Auto Configuration and Web Archive Collections Manager

Ilya Kreymer edited this page Mar 27, 2015 · 2 revisions

Introducing Auto-Configuration and Collection Manager

With release 0.9.0, pywb Wayback Machine features a new 'auto-configuration' or 'convention-over-configuration' system. No config files are required and collections are loaded automatically based on designated directory structure. (Deployments with existing config.yaml files will continue to work, as an existing config.yaml will take precedence).

pywb requires one or more collections. Each collection contains a set of archived files, indexes to archive files, and additional UI templates and static (non-archive) content (such js, css, etc...).

If no custom config.yaml is present, the expected directory structure for collections is as follows:

my_archive:
  + collections
    + collA
        archive
        indexes
        static (optional)
        templates (optional)
        metadata.yaml (optional)
        config.yaml (optional)

    + another_collection
        ...

Tutorial

To assist the user in setting up a new collection quickly and easily, pywb comes with a new wb-manager utility. The utility can be used from the command-line to quickly create collections, add archive files (WARC/ARCS), and custom UI templates, static resources, and even user metadata.

The following brief tutorial shows how to use the new management utility.

Initial setup

First, make sure that the latest pywb is installed -- this can be done by running:

pip install pywb or, if you've cloned the repo, python setup.py install

Once pywb is installed, it is best to start with a clean directory for your archive.

mkdir ~/myarchive; cd ~/myarchive

should be a good start.

Creating a new collection

To create a new collection, you can run

wb-manager init collA

This command will create the collections subdirectory, collA directory and all the other required directories.

The following directories should have been created in the current directory (eg: my_archive):

my_archive:
  + collections
    + collA
        archive
        indexes
        static
        templates

To verify that the collection has been created you may run: wb-manager list

This should print out a list:

Collections:
  - collA

The new collection now exists, so it's time to add some archive files.

Adding files to the collection

A collection consists of any number of archive files (WARC or ARC) format. Any number of ARC/WARC files can be added to the collection by running:

wb-manager add <collName> <path/to/warc> <path/to/another_warc> ...

Multiple files can added at once.
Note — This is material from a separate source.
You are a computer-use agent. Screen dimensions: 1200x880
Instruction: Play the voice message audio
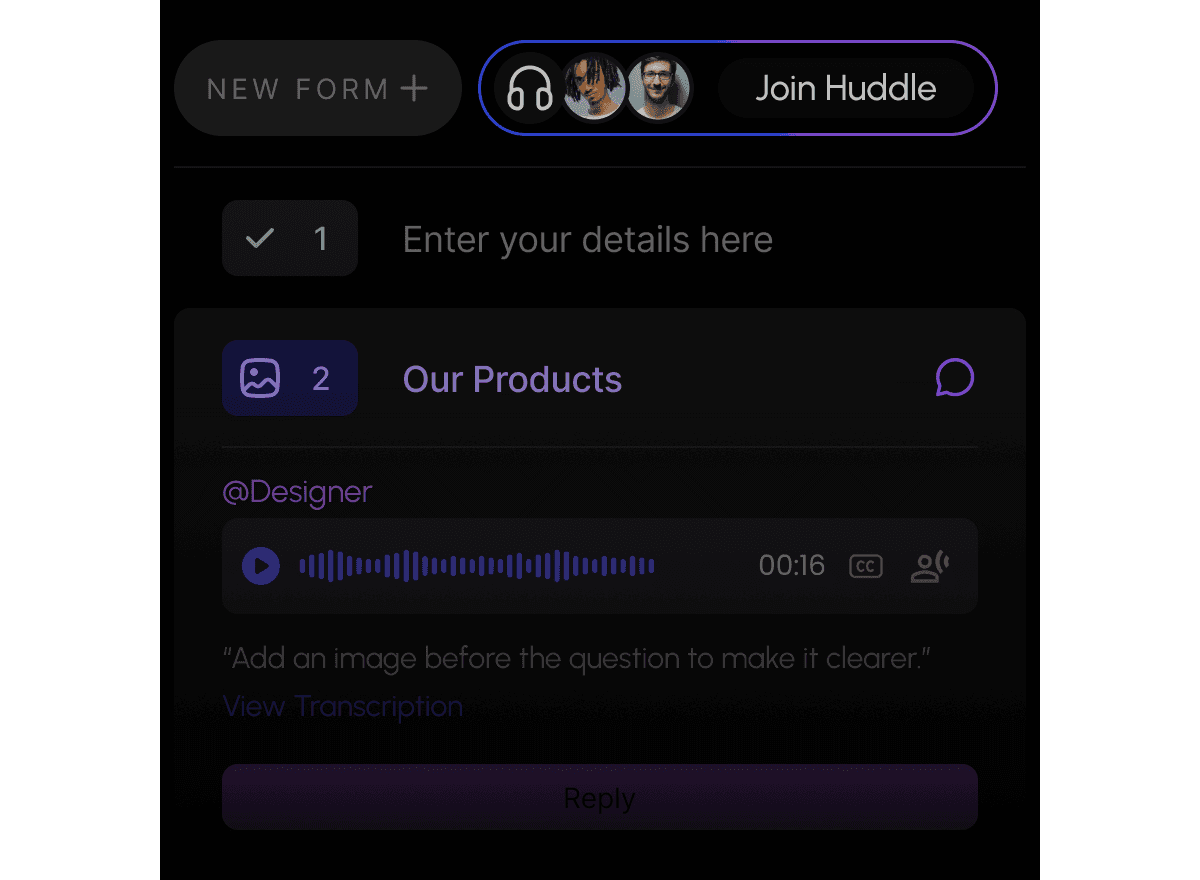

For instance, if you have a directory of ARC/WARC files ready, you may add them at once by running:

wb-manager add collA /path/to/warcs/*.warc.gz

If you do not have any WARC files, you can use https://webrecorder.io to record any page, then download the WARC file (it will have a .warc.gz extension). To add this new file, you can do:

wb-manager add ~/Downloads/mynewwarcfile.warc.gz

All the added files will be copied to collections/collA/archive directory and will be automatically indexed.

Now that you've added the WARC, you can run wayback. One the home page, http://localhost:8080/, you should see a link to the collection search page, at http://localhost:8080/collA/.

If you know a url in the WARC file, you can enter it in the search box to see the capture.

Adding Collection Metadata

The pywb Wayback Machine now also supports adding metadata data to collections.

Metadata consists of name=values pairs and will be stored in each collection's metadata.yaml file.

The title metadata will also be used on the home page and collection search page. To add a title:

wb-manager metadata collA --set title="My First Collection"

To add another metadata, say description, you can run

wb-manager metadata collA --set desc="Testing Out Metadata"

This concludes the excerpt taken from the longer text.